El paralelismo entre “las invasiones bárbaras” y la crisis de los refugiados es intencionadamente forzado. En la Roma imperial la frontera contenía a los bárbaros, que provenían del exterior. En el caso de los inmigrantes, al contrario, es la frontera la que define como bárbaros a humanos deglutidos desde hace tiempo en un intestino global que utiliza los limes menos para marcar la diferencia interior/exterior que para clasificar y seleccionar fuerza de trabajo en las metrópolis. Es la frontera misma la que racializa y degrada a los que se quedan enganchados en ella. “Civilizado” es el que puede cruzar el confín; “bárbaro” el que no puede cruzarlo. Al mismo tiempo, no hay que olvidarlo, los “bárbaros” antiguos eran empujados desde fuera –digamos– por causas naturales; los inmigrantes son empujados a nuestras metrópolis por una relación desigual interna en la que el colonialismo, el intervencionismo y la explotación económica constituyen el único “efecto llamada” realmente determinante. Apoyamos expolios, dictaduras y guerras y, cuando vienen a entregarse (ésa es la palabra), los detenemos en un limes que los convierte en “bárbaros”. Y que nos permite tratarlos como a ratas.
Pero el paralelismo es también elocuente. “Bárbaro” no es el que induce la decadencia de una civilización sino quien la ilumina; y en este sentido los inmigrantes son “bárbaros”. Es la respuesta frente a ellos la que revela y acelera la decadencia de la civilización occidental. Y es esa respuesta, además, la que, como en el caso de las tribus germánicas, vuelve “incontenible” el proceso. Los inmigrantes van a seguir viniendo; o inventamos una solución realmente civilizada o la muerte de nuestra civilización –tarde más o menos en llegar– está asegurada; y el inevitable “relevo civilizacional” puede ser tan largo y oscuro como la Edad Media. Los romanos inventaron muchas cosas –instituciones y ciencias– de valor potencialmente universal; también los occidentales en los últimos 300 años. Pero cuando esos grandes logros ignoran o se alimentan del dolor de los demás, se vacían de sentido mientras que el dolor ajeno adquiere una especie de dimensión universal negativa furiosa y legítimamente destructiva.
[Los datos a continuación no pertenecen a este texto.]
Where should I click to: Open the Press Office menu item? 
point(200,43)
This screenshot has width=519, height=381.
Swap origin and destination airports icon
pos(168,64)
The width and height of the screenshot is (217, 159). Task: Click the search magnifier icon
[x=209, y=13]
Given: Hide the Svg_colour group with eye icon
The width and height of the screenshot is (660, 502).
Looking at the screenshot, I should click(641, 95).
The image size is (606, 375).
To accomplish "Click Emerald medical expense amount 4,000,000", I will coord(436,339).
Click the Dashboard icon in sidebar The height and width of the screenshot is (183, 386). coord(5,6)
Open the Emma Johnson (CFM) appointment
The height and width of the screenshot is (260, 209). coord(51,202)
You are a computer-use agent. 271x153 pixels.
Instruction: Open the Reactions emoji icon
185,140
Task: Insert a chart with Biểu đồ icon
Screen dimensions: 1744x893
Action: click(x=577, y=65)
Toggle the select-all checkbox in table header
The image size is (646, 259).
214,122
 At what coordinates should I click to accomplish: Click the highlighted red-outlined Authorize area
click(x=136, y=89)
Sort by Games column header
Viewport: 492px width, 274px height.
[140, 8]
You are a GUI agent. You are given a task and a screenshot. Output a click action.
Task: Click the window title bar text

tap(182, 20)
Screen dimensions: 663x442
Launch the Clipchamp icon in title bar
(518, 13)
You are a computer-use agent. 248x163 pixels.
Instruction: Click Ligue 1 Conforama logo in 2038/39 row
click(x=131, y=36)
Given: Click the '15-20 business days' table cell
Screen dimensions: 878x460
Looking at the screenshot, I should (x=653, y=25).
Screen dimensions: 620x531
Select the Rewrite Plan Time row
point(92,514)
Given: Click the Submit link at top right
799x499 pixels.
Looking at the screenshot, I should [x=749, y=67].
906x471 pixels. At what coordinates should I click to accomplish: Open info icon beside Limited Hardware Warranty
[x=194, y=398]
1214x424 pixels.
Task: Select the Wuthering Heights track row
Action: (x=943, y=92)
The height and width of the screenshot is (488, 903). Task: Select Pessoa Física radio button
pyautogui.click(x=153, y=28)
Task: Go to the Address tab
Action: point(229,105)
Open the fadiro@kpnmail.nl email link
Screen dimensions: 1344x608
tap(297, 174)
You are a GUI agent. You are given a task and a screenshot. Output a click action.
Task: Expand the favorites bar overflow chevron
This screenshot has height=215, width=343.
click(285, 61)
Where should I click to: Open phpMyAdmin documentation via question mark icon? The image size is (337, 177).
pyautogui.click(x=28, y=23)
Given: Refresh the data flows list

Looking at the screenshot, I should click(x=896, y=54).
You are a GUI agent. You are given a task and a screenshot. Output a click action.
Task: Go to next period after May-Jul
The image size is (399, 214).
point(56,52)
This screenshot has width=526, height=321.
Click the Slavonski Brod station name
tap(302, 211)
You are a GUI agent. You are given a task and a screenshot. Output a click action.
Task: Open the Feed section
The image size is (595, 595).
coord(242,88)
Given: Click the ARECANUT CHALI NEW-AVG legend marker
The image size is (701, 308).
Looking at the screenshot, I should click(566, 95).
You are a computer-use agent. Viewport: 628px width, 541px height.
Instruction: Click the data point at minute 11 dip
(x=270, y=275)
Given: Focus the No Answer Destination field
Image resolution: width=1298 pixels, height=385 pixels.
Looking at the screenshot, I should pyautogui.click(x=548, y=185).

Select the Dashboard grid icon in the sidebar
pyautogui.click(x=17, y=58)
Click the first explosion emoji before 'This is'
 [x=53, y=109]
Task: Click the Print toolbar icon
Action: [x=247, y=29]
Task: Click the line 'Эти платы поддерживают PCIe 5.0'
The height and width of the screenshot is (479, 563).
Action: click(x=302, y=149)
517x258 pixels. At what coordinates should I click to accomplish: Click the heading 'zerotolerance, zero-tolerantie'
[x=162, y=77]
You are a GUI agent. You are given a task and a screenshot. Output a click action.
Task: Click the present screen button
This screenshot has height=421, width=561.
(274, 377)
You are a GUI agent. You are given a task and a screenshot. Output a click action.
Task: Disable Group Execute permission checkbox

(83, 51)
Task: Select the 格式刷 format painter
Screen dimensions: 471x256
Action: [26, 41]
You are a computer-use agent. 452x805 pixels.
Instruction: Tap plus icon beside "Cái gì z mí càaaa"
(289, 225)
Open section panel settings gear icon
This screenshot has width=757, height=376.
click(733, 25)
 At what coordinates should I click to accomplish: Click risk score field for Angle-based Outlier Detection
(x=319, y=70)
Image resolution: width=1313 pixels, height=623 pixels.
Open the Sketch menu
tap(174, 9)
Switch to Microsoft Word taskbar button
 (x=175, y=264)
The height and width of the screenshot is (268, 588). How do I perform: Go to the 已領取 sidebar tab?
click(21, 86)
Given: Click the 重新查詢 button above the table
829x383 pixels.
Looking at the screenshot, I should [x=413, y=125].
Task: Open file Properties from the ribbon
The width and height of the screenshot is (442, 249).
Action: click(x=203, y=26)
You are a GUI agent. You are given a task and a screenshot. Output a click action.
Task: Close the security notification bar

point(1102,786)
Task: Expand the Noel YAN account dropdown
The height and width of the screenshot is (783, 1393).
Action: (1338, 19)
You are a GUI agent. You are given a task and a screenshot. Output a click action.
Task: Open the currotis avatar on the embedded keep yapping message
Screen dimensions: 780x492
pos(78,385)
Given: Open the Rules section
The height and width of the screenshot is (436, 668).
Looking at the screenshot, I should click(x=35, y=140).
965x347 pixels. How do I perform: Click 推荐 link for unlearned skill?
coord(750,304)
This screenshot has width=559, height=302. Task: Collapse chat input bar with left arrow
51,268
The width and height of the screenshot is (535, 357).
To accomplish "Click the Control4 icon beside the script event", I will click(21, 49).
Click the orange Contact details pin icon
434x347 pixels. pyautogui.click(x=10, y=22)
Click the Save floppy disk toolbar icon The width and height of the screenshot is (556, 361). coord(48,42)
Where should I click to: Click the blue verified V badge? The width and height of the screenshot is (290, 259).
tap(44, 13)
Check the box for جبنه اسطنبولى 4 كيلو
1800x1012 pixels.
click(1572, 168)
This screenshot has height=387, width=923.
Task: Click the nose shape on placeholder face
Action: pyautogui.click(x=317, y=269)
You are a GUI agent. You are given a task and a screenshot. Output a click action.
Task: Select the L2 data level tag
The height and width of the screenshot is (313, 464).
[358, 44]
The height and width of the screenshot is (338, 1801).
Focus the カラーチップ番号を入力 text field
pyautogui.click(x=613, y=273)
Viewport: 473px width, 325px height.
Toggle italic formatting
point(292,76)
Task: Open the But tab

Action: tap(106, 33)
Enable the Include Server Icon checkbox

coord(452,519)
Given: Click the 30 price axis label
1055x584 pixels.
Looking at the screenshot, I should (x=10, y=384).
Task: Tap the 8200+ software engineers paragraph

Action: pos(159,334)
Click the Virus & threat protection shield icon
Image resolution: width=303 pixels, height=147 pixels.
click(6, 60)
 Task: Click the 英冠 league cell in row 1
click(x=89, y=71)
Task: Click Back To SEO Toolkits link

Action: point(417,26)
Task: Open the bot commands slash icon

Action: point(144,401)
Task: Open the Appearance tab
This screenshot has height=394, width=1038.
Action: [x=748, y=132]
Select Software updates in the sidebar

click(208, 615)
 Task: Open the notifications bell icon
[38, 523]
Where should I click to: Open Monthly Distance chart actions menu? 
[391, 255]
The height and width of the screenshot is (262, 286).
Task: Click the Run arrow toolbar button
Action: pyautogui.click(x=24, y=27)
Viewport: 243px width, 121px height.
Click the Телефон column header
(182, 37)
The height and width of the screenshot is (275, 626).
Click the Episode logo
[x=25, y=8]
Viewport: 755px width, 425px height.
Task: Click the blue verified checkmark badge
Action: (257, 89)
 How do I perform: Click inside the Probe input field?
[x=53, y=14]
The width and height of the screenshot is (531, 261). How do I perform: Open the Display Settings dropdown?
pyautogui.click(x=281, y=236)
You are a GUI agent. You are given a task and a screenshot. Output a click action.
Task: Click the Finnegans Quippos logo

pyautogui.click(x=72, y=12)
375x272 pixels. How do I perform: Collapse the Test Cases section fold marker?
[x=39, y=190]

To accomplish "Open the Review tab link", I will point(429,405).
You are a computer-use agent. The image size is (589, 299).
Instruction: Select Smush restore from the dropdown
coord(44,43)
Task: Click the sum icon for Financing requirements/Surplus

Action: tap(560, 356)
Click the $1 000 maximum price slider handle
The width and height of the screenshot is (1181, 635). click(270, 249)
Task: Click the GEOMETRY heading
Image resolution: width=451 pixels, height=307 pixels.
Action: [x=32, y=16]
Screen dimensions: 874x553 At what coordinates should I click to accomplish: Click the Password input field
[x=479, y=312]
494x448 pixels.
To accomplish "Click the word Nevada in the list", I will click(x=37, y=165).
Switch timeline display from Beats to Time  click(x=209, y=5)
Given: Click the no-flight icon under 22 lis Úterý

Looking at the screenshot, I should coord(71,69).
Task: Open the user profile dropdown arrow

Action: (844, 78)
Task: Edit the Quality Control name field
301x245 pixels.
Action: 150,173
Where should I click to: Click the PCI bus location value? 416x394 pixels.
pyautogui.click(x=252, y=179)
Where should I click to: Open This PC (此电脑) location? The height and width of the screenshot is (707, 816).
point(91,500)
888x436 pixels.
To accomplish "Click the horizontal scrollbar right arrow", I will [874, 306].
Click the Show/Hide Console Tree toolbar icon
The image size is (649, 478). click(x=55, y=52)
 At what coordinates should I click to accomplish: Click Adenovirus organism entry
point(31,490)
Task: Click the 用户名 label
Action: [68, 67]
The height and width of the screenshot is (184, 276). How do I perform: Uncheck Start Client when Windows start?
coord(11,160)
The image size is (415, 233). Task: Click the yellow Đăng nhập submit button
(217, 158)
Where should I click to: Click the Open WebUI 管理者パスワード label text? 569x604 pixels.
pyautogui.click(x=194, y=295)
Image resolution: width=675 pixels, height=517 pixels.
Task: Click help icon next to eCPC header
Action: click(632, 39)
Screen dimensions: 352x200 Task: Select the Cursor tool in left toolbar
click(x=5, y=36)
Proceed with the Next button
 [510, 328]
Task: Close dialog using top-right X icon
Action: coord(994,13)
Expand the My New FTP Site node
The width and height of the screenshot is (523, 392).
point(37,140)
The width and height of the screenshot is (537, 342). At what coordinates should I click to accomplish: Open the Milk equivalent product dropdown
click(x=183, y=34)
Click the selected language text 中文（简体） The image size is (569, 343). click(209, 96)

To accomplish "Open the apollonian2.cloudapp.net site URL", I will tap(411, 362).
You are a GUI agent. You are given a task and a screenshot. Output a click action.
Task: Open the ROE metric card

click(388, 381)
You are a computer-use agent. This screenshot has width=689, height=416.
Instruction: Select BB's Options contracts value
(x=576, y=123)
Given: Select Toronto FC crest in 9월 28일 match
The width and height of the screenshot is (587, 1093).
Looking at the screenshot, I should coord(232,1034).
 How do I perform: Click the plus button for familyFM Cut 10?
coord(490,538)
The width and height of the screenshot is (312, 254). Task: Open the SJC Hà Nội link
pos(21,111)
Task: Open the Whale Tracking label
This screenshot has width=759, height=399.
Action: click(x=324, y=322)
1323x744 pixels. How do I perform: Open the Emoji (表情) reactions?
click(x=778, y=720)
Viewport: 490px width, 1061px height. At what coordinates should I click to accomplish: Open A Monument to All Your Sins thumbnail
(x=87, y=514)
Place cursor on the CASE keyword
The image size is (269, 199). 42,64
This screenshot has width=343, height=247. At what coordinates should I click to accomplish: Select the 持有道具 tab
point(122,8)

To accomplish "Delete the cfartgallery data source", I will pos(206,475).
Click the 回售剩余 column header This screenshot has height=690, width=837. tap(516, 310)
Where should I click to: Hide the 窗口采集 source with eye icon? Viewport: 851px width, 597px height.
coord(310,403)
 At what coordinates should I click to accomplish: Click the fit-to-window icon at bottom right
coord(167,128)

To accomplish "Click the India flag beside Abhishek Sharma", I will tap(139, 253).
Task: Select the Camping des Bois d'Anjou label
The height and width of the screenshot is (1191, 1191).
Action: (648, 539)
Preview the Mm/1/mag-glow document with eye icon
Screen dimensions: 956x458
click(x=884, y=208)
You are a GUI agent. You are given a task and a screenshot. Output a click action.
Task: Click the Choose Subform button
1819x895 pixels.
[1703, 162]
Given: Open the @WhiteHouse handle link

Entre dos civilizaciones, todo son tribus.
Es difícil capturar el momento –o la imagen– del fin de una civilización, pero me atrevo a sugerir la de las miles de cabezas flotando en el mar mediterráneo, tratando de acercarse a nuestras playas, o la de los refugiados sirios golpeados en la frontera griega por sentir dolor. Cuando Roma se derrumbó en cuatro siglos dos síntomas anunciaron su implosión: los bárbaros en el exterior, los cristianos en el interior. La alianza entre cristianos y bárbaros aseguró un lento y doloroso “relevo” cuyo resultado civilizacional se viene ahora abajo. Si tiene razón Joshua y el fin del capitalismo va a ser un “fin a la romana”, y su imagen visible es la crisis de los refugiados e inmigrantes, la única solución es una alianza civilizada, basada en el Derecho, entre los “cristianos” y los “barbaros” de hoy, separados por un falso limes. Esa alianza –entre una izquierda nueva que apenas existe y una inmigración sin sujeto político– solo será posible si cambian los Gobiernos de la UE y el propio proyecto europeo. Parece poco probable. Preparémonos, pues, para un declive civilizacional largo, violento y tribal.